Beyond the linguistic sphere, translatability can apply to the ways in which artists transpose language into comics, sculpture, dance, theater, painting, music, film, and other media, just as writers incorporate nonverbal elements in their poems, novels, essays, and plays. The twentieth-century Russian linguist Roman Jakobson had a fancy term for this sort of translation in his classification system: “intersemiotic transposition,” which embraces transference between one sign system and another. Among the artists featured in this issue, Gambian musician Sona Jobarteh, Russian American composer and lyricist Vernon Duke, and K-pop group BTS all manifest translatability in their work. Writing about the Korean folk song “Arirang,” Esposito notes that “some even call it the ‘anthem of han,’” a further manifestation of art’s ability to interanimate spheres of language, culture, history, and affect.

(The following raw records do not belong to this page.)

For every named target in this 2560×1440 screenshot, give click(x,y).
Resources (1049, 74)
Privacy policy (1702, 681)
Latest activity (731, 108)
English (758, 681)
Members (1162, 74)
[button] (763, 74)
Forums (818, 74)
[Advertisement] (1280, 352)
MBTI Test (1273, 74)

In his essay “The Hybrid Languages of Love and Comics,” which pays tribute to Gene Yuen Lang in this issue’s cover feature, Trung Lê Nguyễn—an award-winning Vietnamese American cartoonist, artist, and writer—beautifully exemplifies this idea of a linguistic and semiotic hybridity embodied in hybrid artistic forms, placing such creativity in the context of his parents’ immigration to the United States. “Comics are this unique medium,” he writes, “where both the images and the text and the words exist together as a common text.” Such hybridity allows comics creators like Yang and Nguyễn to bridge cultures, languages, and generations.
In a sneak peek from Yang’s forthcoming book Lunar New Year Love Story, illustrated by LeUyen Pham, we get a glimpse of the budding romance between Val and Carson, who are making plans to celebrate Valentine’s Day together. In just a few lines of deftly illustrated dialogue, Val expresses her disdain for the commercialized holiday, but by the last cell she imagines herself all dressed up on February 14 and about to receive Carson’s gift. Readers will have to track down a copy of Lunar New Year Love Story to discover just what the gift entails, but I hope that the rest of the current issue dramatizes the many ways in which translatability is not just a linguistic enigma but a creative and collaborative cultural practice.